Transcription of DDT factors is not dramatically altered in esa1-L254P mutants upon MMS treatment. (A) Viability assays as described in Figure 1 were performed for wild type (JC470), rev3Δ (JC2289), ubc13Δ (JC2291), hhf2^K→R (JC3178), hhf2^K→R/rev3Δ (JC3195), hhf2^K→R/ubc13Δ (JC3179) and (B) htz1Δ (JC2090), htz1Δ/rev3Δ (JC2762), and htz1Δ/ubc13Δ (JC2764). (C–G) qRT-PCR as described in Materials and Methods was performed on wild-type and esa1-L254P cells treated with α-factor for 2 hr followed by release into normal YPAD (S phase) or YPAD with 0.05% MMS (S + MMS) for 1 hr.

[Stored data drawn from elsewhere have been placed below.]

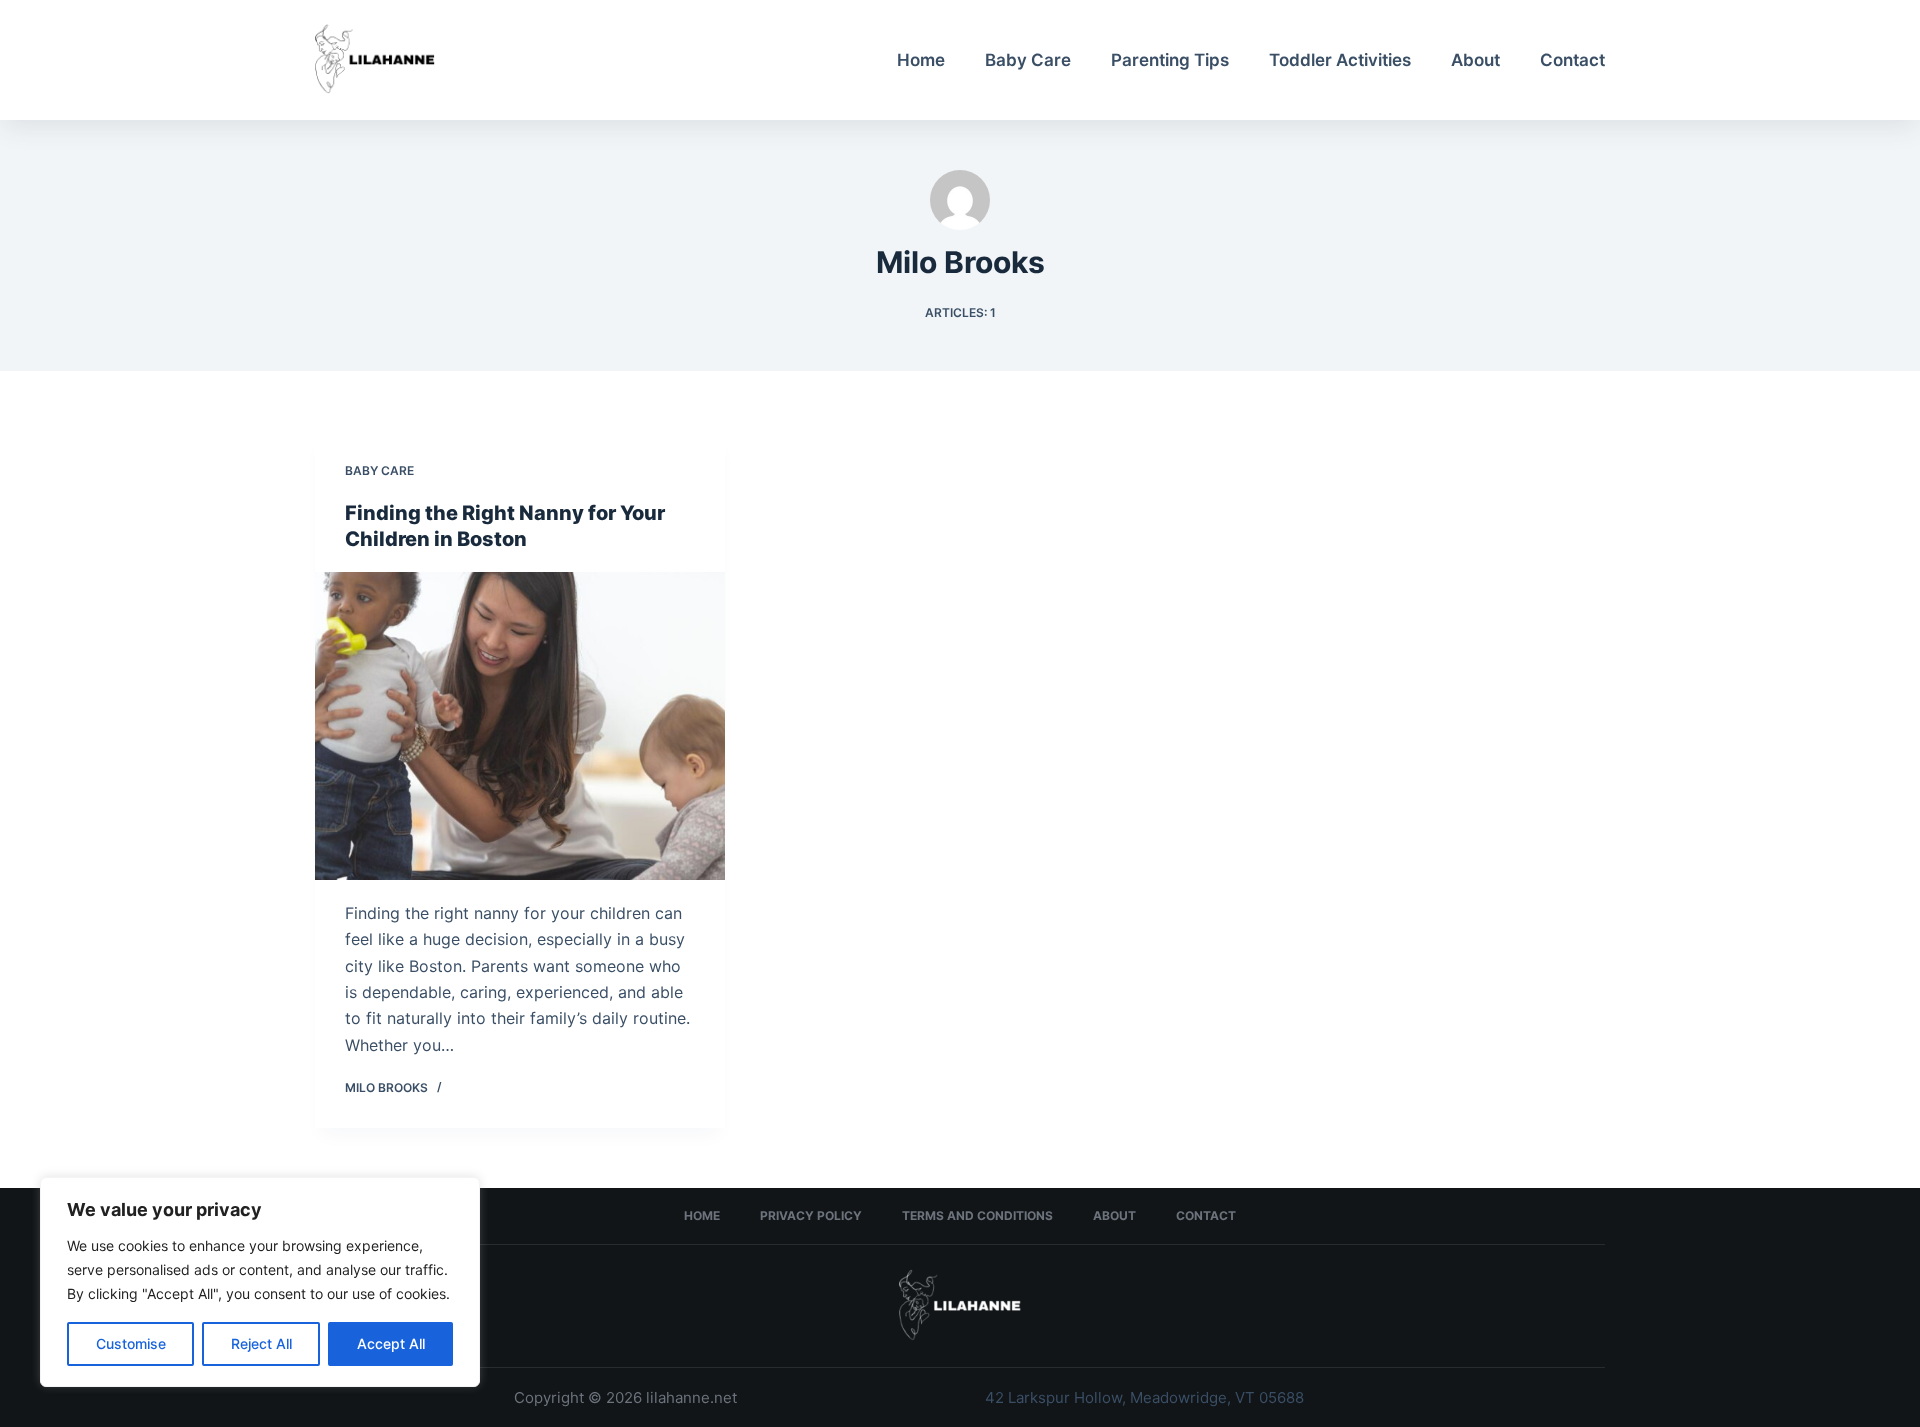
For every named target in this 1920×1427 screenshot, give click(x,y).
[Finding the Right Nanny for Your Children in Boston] (520, 726)
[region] (260, 1282)
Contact (1572, 60)
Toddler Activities (1340, 60)
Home (921, 60)
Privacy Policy (811, 1215)
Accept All (391, 1343)
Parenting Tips (1170, 60)
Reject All (261, 1343)
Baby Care (1028, 60)
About (1475, 60)
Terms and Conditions (977, 1215)
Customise (131, 1343)
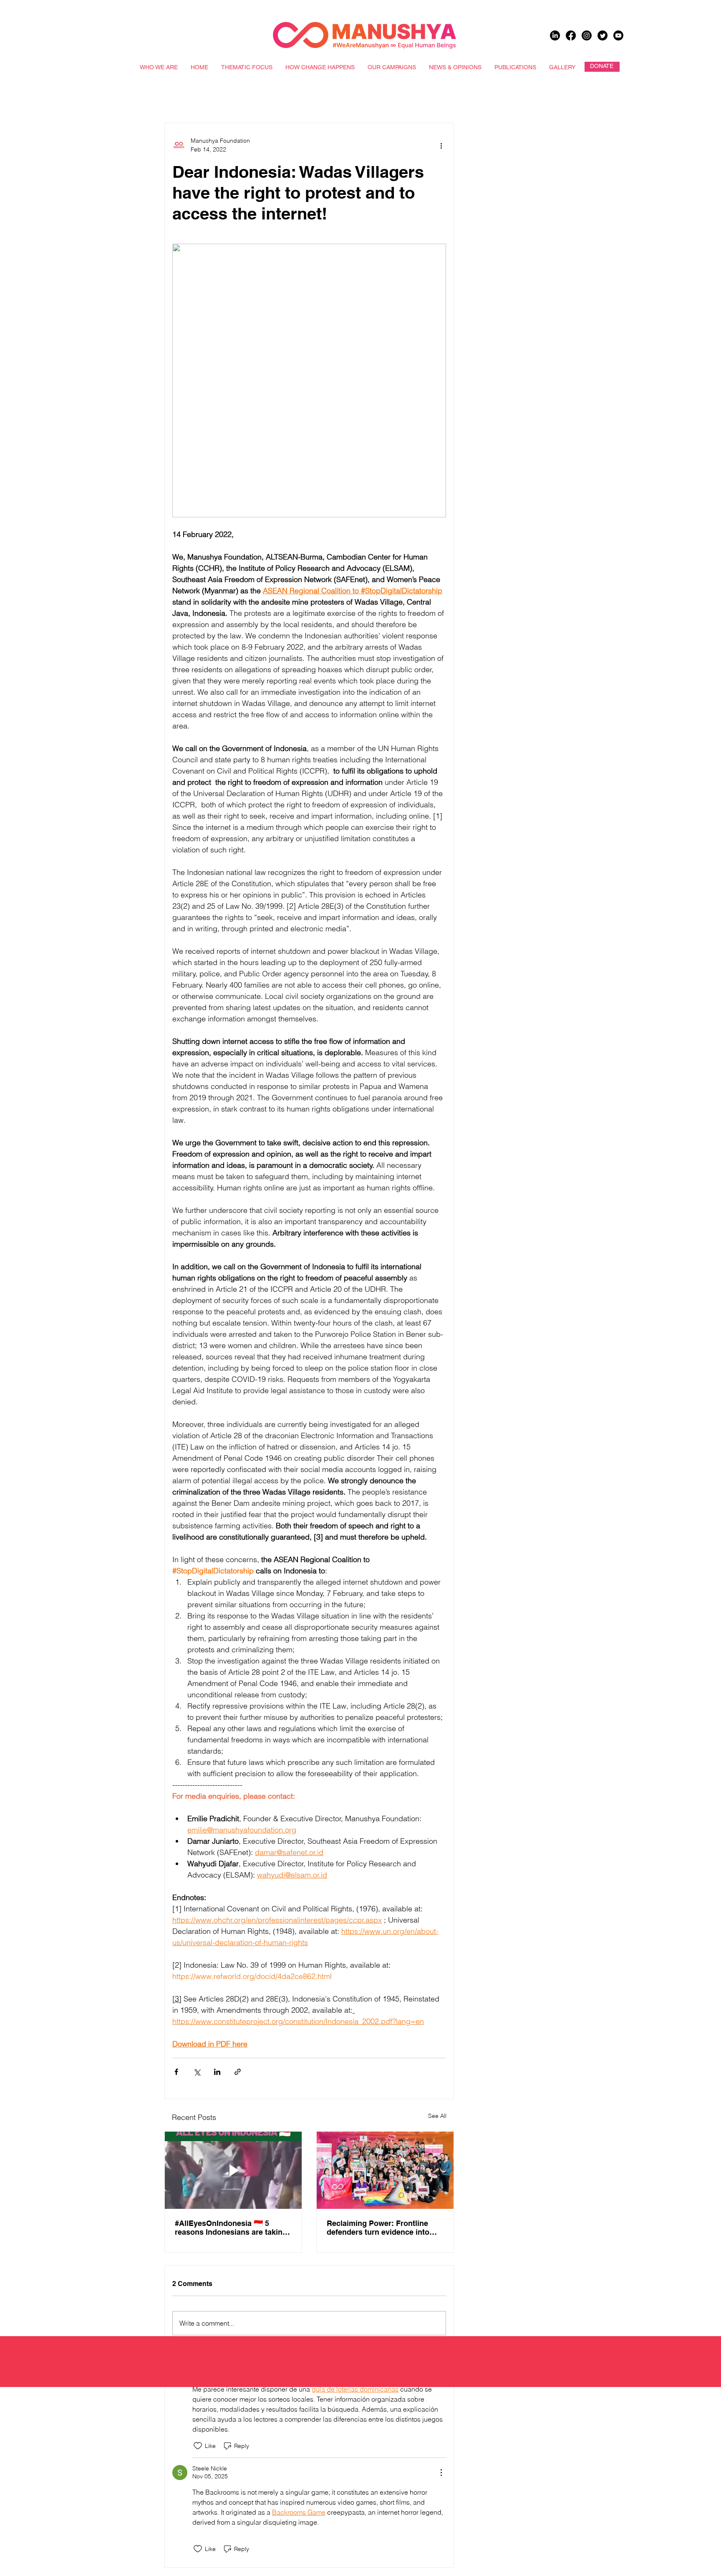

Candidate genes in the DDT pathway were analyzed for expression with and without MMS. The qRT-PCR values from target genes were normalized to ALG9 (Table S1), as its transcript levels were most stable throughout the cell cycle.

Figure 5

Restricting expression of the NuA4 subunit Yng2 to G2 of the cell cycle rescues the cellular viability after MMS treatment. (A) Schematic of Clb2 (top panel) showing the nuclear-export signal (gray), D (blue), KEN boxes (orange), the nuclear localization signal (purple), and two cyclin domains (green). In G2–Yng2 (bottom panel) the YNG2 gene was fused to the G2 tag (Karras and Jentsch 2010), which includes the DNA sequence of the CLB2 promoter (pCLB2; activated in G2) and 180 aa of Clb2 with the nuclear export signal mutated, L26A, indicated by an asterisk (*) and the D- and KEN-box degrons. The G2 tag reacts with the Clb2 antibody and for the purposes of determining expression patterns by Western blot the G2–Yng2 fusion was further Flag tagged because it was difficult to differentiate G2–Yng2 from Clb2 due to their sizes. All subsequent analyses were performed with a G2–Yng2 fusion that did not have a Flag epitope tag. (B) G2–Yng2 and Clb2 are expressed only in G2/M. G2–Yng2–10Flag cells (JC3387) were arrested in G1 with α-factor for 3 hr, followed by release into YPAD with samples collected at the indicated time points prior to SDS–PAGE and Western blot analysis with α-Clb2, α-Flag (to visualize G2–Yng2–Flag), and α-Pgk1 as a loading control. (C and D) Drop assays (1:10 serial dilutions) from exponentially growing cultures were performed on YPAD ± media containing the indicated concentrations of MMS at 30° and viability assays as described in Figure 1 were performed for wild type (JC470), ubc13Δ (JC2291), yng2Δ (JC2036), G2–YNG2 (JC3255), yng2Δ/ubc13Δ (JC2285), and G2–YNG2/ubc13Δ (JC3257).